# TEXT:
● ● ●

Survey Design

Formulating the right questions for your employee survey is a challenge. Even HR experts can find it daunting. Employee engagement survey questions are, after all, the most visible and memorable aspect of the survey process. What’s more, they set the basis for future action. So, they are important for appearances and pivotal for practicality.

Various pressures can mean that question composition requires a deft touch. Well-meaning advisors often have their own opinions about how it should be done and differing priorities or agendas can have an impact on the questions. Often, tight timeframes make things even trickier.

The best question set is one that is customized to fit the needs of the organization. Usually, such a quality customized set of questions can be drawn from a mix of benchmarkable templates, prior surveys, and custom questions. When combined with consideration, these resources can accurately assess the strengths and weaknesses of an organization.

The right person to design a set of employee engagement survey questions is the person who knows the organization and has access to the right resources to perform customization. If you have a deep understanding of your workplace culture and strategic business objectives, then you are well positioned to get started.

The challenge, then, is to understand what needs to be done and to be able to select the right resources. To simplify the process, a proven design framework can be very helpful. With the right framework and a little effective guidance, you’ll be able to build a quality question set with confidence.

This short guide aims to help you understand the key principles of employee survey design. For those who are looking to start designing right now, this guide has an overview of the two most commonly used frameworks to approach question design. Get to know them both. Pick the best fit for you. Then get started!

Key principles of question design

Regardless of the approach you take to survey question design, there are some key principles that are universally applicable.

Taking time to consider your objectives and devise a strategy is key. Rather than diving right in and having stakeholders start submitting questions for consideration, first take a step back and think about the bigger picture.

These three considerations will get you started:

  • Define your outcome
  • Remember that every question sends a signal
  • Make sure your polling is purposeful.

Define your outcome

Before you put pen to paper or fire up your laptop, you’ve got to be clear about what you are trying to achieve.

Everyone who contributes to the survey process must understand exactly what is being measured and why that subject matter is relevant.

● ● ●

# WHAT YOU WILL DO:
Quote the survey design text from "The best question" up to and including "to get started.".

● ● ●

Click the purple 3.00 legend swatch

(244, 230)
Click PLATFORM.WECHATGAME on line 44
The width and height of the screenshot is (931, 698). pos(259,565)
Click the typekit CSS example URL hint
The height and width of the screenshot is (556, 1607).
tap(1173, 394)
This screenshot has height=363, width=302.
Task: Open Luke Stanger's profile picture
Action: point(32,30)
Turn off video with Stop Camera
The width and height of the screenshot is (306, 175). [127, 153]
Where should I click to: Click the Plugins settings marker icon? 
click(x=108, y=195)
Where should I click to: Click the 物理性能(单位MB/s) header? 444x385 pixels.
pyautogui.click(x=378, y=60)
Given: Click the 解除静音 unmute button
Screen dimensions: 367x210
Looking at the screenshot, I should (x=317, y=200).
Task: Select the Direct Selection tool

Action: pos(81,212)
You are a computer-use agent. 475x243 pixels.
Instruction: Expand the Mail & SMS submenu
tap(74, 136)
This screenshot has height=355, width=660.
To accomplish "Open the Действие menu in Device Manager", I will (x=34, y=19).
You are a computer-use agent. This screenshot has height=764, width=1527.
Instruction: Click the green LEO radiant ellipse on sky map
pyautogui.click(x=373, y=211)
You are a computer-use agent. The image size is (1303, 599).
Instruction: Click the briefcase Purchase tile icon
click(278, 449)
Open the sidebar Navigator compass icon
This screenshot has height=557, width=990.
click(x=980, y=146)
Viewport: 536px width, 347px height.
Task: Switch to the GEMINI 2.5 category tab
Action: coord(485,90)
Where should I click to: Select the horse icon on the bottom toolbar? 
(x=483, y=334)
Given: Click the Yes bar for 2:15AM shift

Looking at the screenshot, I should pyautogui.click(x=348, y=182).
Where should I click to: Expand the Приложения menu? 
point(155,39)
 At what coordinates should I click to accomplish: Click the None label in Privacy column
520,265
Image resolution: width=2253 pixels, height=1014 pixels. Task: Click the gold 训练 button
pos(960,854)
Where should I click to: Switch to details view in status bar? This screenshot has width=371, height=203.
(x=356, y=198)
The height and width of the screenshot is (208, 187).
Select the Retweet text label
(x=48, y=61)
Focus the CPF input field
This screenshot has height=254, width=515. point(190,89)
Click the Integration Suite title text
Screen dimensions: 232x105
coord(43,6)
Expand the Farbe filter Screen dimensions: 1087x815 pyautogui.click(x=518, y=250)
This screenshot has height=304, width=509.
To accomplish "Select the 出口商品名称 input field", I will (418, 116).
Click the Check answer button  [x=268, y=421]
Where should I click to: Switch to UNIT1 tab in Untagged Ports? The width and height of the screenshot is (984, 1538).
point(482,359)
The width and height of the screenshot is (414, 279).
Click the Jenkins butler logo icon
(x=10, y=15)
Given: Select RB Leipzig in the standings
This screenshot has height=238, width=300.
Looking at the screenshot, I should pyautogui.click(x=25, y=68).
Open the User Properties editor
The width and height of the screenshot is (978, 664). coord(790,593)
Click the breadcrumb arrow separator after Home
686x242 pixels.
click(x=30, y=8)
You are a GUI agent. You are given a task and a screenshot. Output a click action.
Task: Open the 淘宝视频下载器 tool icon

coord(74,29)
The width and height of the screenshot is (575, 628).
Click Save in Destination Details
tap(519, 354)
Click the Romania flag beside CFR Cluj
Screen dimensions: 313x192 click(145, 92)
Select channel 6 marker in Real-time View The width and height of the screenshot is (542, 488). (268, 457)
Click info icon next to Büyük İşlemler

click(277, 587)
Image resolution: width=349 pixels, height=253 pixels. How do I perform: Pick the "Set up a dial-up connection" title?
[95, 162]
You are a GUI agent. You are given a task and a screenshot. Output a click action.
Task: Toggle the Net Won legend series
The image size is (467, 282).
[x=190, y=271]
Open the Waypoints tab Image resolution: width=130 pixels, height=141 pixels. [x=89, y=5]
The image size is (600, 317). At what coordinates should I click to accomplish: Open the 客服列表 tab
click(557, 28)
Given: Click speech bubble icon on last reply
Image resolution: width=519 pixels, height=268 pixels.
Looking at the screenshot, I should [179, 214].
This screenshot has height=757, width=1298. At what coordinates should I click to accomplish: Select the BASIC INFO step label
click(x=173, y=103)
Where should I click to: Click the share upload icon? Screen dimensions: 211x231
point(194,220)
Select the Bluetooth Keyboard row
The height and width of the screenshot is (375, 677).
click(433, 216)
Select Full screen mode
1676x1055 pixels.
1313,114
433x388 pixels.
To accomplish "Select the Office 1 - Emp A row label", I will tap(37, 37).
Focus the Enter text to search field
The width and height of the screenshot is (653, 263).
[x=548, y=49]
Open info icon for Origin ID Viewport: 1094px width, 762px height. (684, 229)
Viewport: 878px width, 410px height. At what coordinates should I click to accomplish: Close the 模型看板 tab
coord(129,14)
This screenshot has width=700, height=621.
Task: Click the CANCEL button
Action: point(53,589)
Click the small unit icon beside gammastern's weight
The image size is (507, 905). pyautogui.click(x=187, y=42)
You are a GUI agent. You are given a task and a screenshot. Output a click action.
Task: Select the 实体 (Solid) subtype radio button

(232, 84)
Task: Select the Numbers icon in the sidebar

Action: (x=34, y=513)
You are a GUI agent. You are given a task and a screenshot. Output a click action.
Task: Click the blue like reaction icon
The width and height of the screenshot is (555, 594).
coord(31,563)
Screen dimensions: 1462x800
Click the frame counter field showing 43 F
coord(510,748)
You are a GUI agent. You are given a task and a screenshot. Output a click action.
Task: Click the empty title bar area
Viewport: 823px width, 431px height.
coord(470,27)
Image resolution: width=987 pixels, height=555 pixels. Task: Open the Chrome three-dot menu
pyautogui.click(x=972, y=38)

● ● ●

# EXERCISE SOLUTION:
The best question set is one that is customized to fit the needs of the organization. Usually, such a quality customized set of questions can be drawn from a mix of benchmarkable templates, prior surveys, and custom questions. When combined with consideration, these resources can accurately assess the strengths and weaknesses of an organization.

The right person to design a set of employee engagement survey questions is the person who knows the organization and has access to the right resources to perform customization. If you have a deep understanding of your workplace culture and strategic business objectives, then you are well positioned to get started.